───── Extracted material ─────
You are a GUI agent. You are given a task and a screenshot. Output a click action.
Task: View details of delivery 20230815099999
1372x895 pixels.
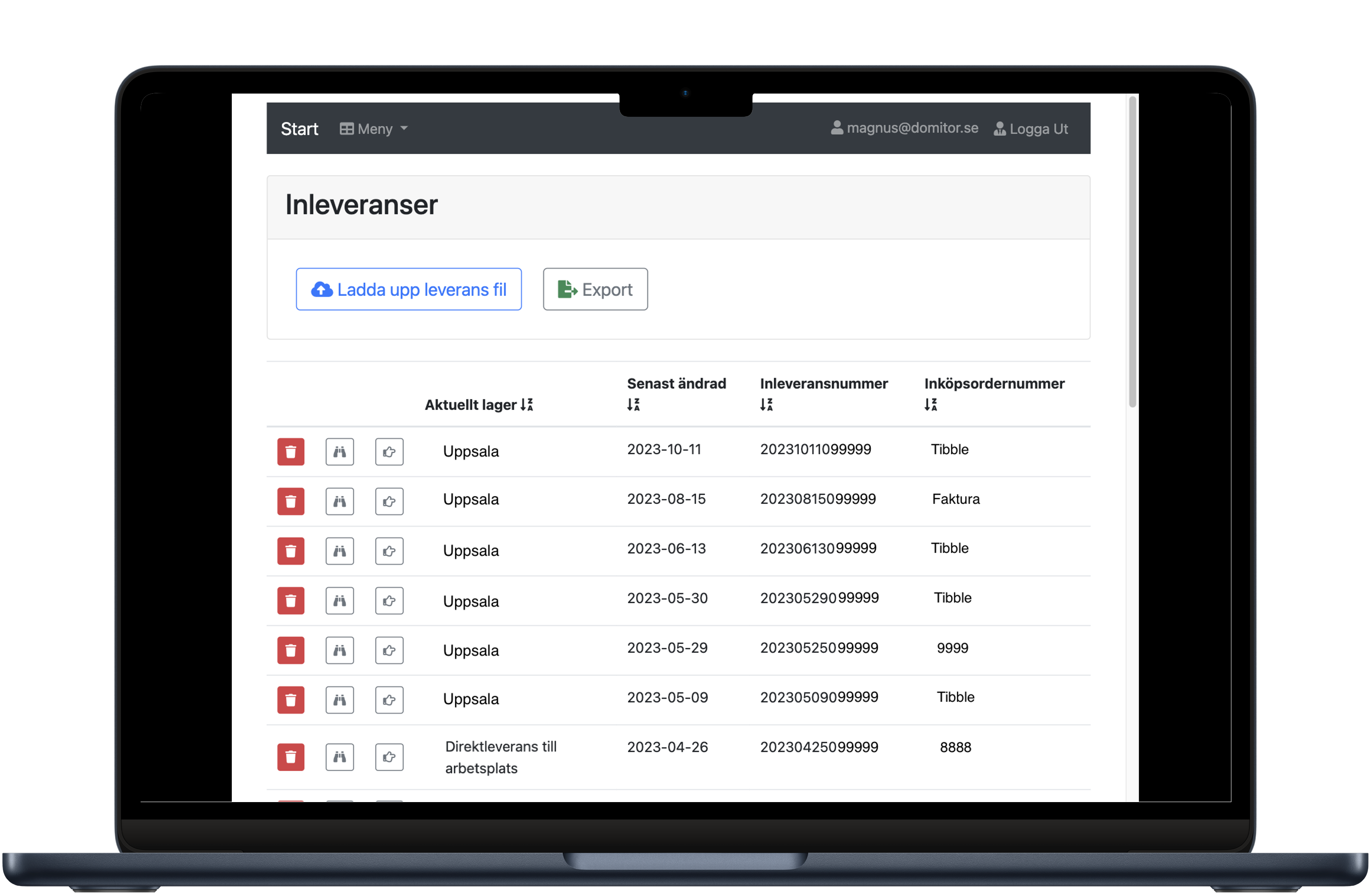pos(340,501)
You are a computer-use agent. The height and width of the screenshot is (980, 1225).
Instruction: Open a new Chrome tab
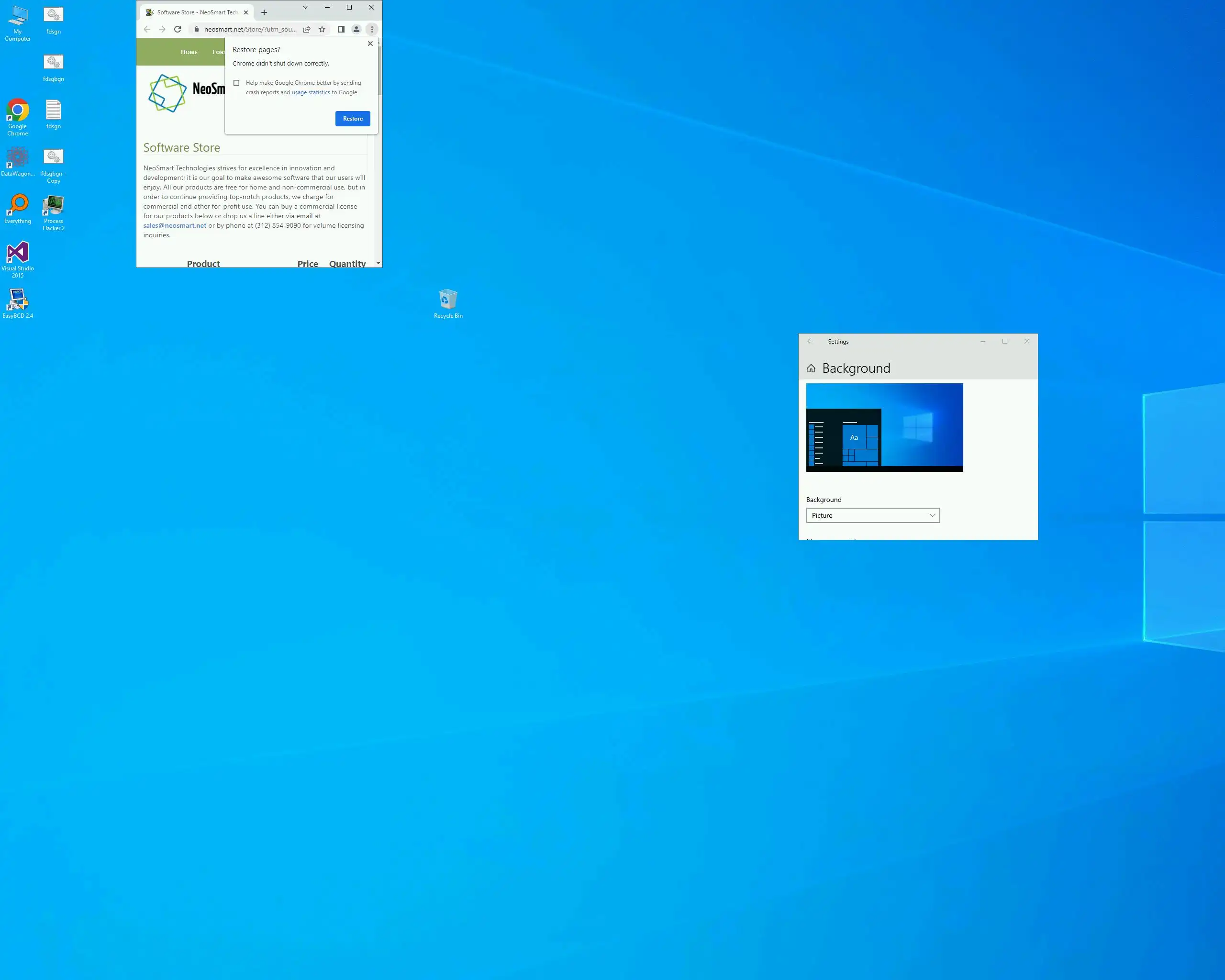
─────
> What is expected
With the images omitted, repeat all the data word for word.

> Output of the exercise
You are a GUI agent. You are given a task and a screenshot. Output a click action.
Task: View details of delivery 20230815099999
1372x895 pixels.
pos(340,501)
You are a computer-use agent. The height and width of the screenshot is (980, 1225).
Instruction: Open a new Chrome tab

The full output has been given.